The Great American Bubble Machine

Thursday, July 2nd, 2009 by RLR

From Rolling Stone
By Matt Taibbi

From Matt Taibbi’s “The Great American Bubble Machine” in Rolling Stone Issue 1082-83.

The first thing you need to know about Goldman Sachs is that it’s everywhere. The world’s most powerful investment bank is a great vampire squid wrapped around the face of humanity, relentlessly jamming its blood funnel into anything that smells like money.

Any attempt to construct a narrative around all the former Goldmanites in influential positions quickly becomes an absurd and pointless exercise, like trying to make a list of everything. What you need to know is the big picture: If America is circling the drain, Goldman Sachs has found a way to be that drain — an extremely unfortunate loophole in the system of Western democratic capitalism, which never foresaw that in a society governed passively by free markets and free elections, organized greed always defeats disorganized democracy.

→ **PROMPT 1**
Reproduce a passage of the Goldman Sachs excerpt. Begin at the words "The first thing" and stop after "smells like money.".
→ **PROMPT 2**
In the Goldman Sachs excerpt, what does the writer call the world's most powerful investment bank?
→ **PROMPT 3**
Pick up the Goldman Sachs excerpt after its final sentence and carry it forward.

→ **COLLECTED MATERIAL**
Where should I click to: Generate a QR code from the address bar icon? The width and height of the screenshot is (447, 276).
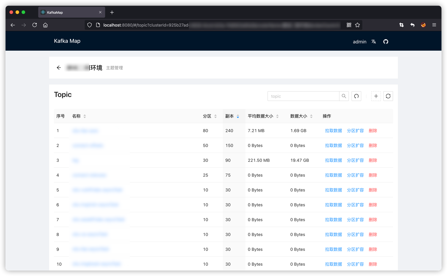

→ **WRITTEN ANSWER 1**
The first thing you need to know about Goldman Sachs is that it’s everywhere. The world’s most powerful investment bank is a great vampire squid wrapped around the face of humanity, relentlessly jamming its blood funnel into anything that smells like money.

→ **WRITTEN ANSWER 2**
A great vampire squid wrapped around the face of humanity.

→ **WRITTEN ANSWER 3**
They achieve this using the same playbook over and over again. The formula is relatively simple: Goldman positions itself in the middle of a speculative bubble, selling investments they know are crap. Then they hoover up vast sums from the middle and lower floors of society with the aid of a crippled and corrupt state that allows it to rewrite the rules in exchange for the relative pennies the bank throws at political patronage. Finally, when it all goes bust, leaving millions of ordinary citizens broke and starving, they begin the entire process over again, riding in to rescue us all by lending us back our own money at interest, selling themselves as men above greed, just a bunch of really smart guys keeping the wheels greased. They’ve been pulling this same stunt over and over since the 1920s — and now they’re preparing to do it again, creating what may be the biggest and most audacious bubble yet.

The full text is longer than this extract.